Review request for java.text.** warning cleanup

John Rose john.r.rose at oracle.com
Tue Dec 6 17:26:46 PST 2011


On Dec 5, 2011, at 12:30 PM, Deepak Bhole wrote:

>>   Since this is an important point, I checked into it.  Result: Wildcards
>>   cannot (in general) be compatibly switched with named type parameters
>>   in public APIs.
>>   See the demonstration here:
>>     [1]https://gist.github.com/1424776
>>   (This is subject to correction by someone more expert than me in API
>>   evolution, like Alex Buckley, Joe Darcy, or Maurizio Cimadamore.  I'm a
>>   JVM hacker!)
>> 
> 
> Thanks for the pointer! Yes, it is rather unfortunate that it cannot
> changed then :( I have reverted it and added a more localized @SW
> instead.

Good.  I puzzled some more over the localized @SW and found a formulation
that does not require any @SW at all.  It's a matter of choosing wildcards very
carefully.  See patch below.

Basically, it's one of those cases where a type T isn't good enough, but a type
"? extends T" will do the job.  (I can't tell you all such cases, but this is one of them!)

>>   I'm OK with that.  Replacing clone by an equivalent copy constructor
>>   looks trivial enough to me, even though it changes bytecode output.
>> 
> 
> As mentioned in my other email to Rémi, the clone constructor was my
> initial plan but didn't work. Instead I am just initializing a temp var
> (so that I can add a localized @SW) and then assigning the outer scope
> var to it.

Good.

>>   Yep.  SW("serial") seems to be the wrong thing, almost everywhere.
> 
> Out of curiosity, why is this? Is it because not having a serial can
> cause invalid class errors or are there other reasons?

If you don't have a SVUID, the system makes one for you. (It is the same
one your IDE can generate explicitly.)  If you way @SW("serial"), you are
telling the system that it can adjust the SVUID at will.  You get into trouble
with this if somebody adds another (non-transient) field.  This changes the
implicit SVUID.  This can lead to surprising results down the road.

> Thanks for taking a look. New webrev:
> http://cr.openjdk.java.net/~dbhole/java.text-warning-cleanup/webrev.02/
> 
> As with before, diff between rev 01 and 02 is there too:
> http://cr.openjdk.java.net/~dbhole/java.text-warning-cleanup/webrev.02/rev-01-02.patch



On Dec 2, 2011, at 2:12 PM, John Rose wrote:

>>> In the same way, consider pushing the annotation into the body of class AttributeEntry, even though that class is very simple.
>>> 
>> 
>> That one is for the declaration itself -- the warning is about the Map
>> supertype not being parameterized.
> 
> 
> I didn't get that clearly from the comment.  Suggest:
> +// Suppress warning about raw Map.Entry. Parameterizing Map.Entry correctly 
> +// requires changing return of getKey
> ++// Must suppress the whole class to suppress warning about raw supertype Map.Entry.
> ++// Parameterizing Map.Entry correctly would requires changing return of getKey.

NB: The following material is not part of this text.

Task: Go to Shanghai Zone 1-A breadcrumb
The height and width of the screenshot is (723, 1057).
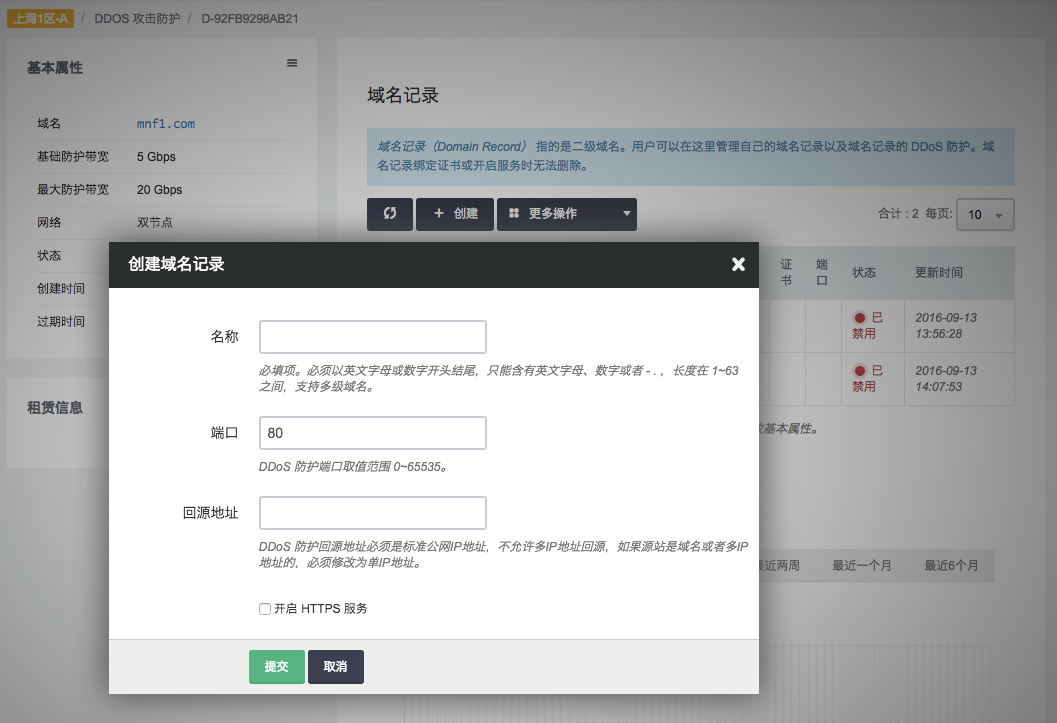Action: 40,19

I went back to class AttributeEntry and realized that it also does not need @SW.
Since it is a non-public class, it is OK to change the supertype and the return value
of getKey.  A simple correction to the type parameters of a non-public name is in
scope for this project, as I read Stuart here:
  http://mail.openjdk.java.net/pipermail/jdk8-dev/2011-December/000380.html

-+// Must suppress the whole class to suppress warning about raw supertype Map.Entry.
-+// Parameterizing Map.Entry correctly would requires changing return of getKey.
-+ at SuppressWarnings("rawtypes")
-class AttributeEntry implements Map.Entry {
++class AttributeEntry implements Map.Entry<Attribute,Object> {
...
-    public Object getKey() {
++    public Attribute getKey() {

(I could be mistaken about this; please double check.  I made a public API
mistake in my own java.lang.invoke warnings cleanup!)

Also, I noticed some extraneous blank lines surrounding @SW occurrences.
They aren't needed.  Also, a few occurrences of @SW({"foo"}) do not need
the braces:  @SW("foo").

Here are all the adjustments I suggest, in one patch:
  https://gist.github.com/1440966

See if they work for you.  If so, we're done.